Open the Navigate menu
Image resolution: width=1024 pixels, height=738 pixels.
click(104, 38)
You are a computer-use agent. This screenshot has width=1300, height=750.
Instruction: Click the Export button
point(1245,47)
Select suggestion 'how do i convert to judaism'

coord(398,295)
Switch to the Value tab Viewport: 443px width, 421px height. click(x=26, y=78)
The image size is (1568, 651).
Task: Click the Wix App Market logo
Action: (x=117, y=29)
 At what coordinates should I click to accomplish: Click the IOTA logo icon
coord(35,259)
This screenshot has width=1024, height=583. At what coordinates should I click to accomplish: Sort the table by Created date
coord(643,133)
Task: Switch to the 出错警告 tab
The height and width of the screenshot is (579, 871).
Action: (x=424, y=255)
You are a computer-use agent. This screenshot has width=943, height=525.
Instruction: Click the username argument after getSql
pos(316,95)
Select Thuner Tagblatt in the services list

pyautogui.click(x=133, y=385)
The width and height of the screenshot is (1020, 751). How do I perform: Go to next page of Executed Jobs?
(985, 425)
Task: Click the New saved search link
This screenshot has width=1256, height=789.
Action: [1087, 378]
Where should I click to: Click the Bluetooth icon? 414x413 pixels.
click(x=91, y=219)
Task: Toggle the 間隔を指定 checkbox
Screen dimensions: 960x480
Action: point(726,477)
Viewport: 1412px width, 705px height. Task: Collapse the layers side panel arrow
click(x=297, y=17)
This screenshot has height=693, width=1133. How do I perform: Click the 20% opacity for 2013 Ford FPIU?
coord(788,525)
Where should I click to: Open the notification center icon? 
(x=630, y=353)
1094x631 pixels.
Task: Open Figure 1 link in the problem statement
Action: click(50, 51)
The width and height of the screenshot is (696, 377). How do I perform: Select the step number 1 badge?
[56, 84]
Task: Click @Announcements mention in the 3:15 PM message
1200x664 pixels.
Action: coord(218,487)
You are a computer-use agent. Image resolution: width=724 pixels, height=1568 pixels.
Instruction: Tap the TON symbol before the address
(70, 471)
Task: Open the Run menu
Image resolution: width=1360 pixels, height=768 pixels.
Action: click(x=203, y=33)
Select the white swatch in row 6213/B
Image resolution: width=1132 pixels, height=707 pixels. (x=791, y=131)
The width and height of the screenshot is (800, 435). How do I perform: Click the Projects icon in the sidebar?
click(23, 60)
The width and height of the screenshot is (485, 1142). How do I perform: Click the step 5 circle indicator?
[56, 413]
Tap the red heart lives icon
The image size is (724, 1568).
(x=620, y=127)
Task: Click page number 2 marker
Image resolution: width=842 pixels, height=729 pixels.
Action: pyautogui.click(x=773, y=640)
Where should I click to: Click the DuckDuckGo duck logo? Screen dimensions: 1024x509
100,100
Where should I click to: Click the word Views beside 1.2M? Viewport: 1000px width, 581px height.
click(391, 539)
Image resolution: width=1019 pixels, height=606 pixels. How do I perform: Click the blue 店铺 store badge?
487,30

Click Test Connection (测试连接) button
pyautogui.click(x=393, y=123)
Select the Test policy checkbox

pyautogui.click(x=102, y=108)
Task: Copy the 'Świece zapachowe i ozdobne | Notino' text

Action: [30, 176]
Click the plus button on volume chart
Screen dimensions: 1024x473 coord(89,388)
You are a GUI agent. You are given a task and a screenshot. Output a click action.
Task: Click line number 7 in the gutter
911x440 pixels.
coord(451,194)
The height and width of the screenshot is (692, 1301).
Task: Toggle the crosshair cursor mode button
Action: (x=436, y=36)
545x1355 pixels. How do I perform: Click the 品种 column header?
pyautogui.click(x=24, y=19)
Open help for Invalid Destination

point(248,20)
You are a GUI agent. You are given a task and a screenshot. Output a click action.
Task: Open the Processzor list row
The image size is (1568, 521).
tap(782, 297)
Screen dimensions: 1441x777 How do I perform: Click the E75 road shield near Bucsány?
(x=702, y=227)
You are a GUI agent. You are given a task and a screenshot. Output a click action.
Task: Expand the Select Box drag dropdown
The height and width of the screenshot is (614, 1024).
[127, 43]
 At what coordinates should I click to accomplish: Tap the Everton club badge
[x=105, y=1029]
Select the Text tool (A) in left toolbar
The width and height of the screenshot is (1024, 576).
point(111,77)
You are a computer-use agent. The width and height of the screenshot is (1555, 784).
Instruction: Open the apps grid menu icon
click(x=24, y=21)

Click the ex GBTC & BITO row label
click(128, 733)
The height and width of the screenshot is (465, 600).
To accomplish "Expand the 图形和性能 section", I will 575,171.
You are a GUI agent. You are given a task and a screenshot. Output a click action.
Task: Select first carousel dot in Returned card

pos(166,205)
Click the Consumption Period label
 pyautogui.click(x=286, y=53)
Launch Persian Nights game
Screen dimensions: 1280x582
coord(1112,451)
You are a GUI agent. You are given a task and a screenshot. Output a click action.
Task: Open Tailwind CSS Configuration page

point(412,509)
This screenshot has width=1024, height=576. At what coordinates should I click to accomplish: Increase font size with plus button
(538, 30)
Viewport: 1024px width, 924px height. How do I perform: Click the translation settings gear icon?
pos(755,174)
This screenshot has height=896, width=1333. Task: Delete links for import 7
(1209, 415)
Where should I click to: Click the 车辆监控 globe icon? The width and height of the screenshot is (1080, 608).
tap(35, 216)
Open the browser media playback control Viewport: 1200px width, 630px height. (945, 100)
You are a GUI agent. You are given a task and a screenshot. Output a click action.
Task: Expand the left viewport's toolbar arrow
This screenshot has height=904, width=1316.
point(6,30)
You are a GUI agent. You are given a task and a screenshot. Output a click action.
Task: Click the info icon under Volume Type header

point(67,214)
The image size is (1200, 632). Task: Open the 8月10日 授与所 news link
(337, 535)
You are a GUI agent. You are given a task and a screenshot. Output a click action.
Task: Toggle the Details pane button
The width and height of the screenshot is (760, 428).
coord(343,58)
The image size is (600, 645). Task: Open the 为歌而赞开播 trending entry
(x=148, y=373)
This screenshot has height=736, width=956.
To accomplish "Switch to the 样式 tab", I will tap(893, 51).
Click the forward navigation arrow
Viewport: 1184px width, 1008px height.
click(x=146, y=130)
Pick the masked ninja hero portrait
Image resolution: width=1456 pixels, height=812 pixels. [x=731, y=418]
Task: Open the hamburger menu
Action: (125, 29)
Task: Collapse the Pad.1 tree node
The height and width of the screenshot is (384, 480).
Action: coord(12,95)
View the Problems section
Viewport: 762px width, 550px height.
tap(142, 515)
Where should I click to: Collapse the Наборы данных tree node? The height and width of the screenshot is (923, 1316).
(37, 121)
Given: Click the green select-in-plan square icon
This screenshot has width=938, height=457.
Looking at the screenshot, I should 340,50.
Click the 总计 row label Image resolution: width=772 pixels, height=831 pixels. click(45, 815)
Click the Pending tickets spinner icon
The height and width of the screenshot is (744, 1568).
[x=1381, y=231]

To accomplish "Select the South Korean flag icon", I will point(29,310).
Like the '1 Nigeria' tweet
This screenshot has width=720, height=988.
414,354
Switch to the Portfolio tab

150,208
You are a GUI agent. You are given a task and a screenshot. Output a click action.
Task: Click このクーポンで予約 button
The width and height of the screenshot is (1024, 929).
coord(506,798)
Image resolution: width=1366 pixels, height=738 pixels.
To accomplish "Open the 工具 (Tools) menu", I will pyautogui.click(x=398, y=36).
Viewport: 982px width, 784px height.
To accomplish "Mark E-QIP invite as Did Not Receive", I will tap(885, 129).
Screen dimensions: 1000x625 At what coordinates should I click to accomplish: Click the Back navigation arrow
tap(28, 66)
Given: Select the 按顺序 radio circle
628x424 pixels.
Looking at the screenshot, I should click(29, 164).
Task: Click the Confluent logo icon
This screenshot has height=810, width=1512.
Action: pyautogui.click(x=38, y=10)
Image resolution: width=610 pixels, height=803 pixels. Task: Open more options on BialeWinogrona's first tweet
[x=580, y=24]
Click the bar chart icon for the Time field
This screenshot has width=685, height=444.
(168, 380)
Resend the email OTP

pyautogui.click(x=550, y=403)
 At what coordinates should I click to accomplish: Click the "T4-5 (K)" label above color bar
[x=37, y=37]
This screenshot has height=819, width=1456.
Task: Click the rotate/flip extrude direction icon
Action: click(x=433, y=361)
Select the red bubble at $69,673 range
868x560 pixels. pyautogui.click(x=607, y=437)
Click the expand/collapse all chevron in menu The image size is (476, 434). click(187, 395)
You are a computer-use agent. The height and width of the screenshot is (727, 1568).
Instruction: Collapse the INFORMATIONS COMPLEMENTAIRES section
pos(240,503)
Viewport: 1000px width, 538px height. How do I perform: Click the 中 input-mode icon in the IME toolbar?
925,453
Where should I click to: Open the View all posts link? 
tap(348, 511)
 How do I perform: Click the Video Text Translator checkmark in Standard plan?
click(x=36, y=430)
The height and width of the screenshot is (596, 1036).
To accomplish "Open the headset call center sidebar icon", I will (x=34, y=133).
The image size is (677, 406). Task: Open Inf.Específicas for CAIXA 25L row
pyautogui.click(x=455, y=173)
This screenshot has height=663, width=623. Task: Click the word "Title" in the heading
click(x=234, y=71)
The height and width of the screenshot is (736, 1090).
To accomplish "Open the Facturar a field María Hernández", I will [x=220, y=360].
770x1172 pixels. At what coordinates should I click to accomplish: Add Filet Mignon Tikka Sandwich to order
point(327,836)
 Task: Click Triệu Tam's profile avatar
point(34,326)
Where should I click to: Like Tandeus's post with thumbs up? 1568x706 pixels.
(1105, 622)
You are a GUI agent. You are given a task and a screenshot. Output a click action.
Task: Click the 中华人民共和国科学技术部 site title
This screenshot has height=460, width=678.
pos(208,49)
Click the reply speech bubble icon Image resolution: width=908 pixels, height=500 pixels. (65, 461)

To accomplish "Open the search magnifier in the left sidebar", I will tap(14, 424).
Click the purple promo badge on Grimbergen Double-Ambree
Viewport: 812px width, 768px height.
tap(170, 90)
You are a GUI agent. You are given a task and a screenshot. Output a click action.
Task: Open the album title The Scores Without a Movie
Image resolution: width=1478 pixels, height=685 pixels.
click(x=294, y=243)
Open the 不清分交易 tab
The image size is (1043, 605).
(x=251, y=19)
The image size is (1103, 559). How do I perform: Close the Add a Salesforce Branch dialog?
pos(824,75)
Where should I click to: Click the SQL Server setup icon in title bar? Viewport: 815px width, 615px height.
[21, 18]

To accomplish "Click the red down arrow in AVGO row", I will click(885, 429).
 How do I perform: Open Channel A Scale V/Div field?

TASK DESCRIPTION: A single figure is required: the number of lines in the data above in which the word "computer" appears.

EXPECTED ANSWER: 5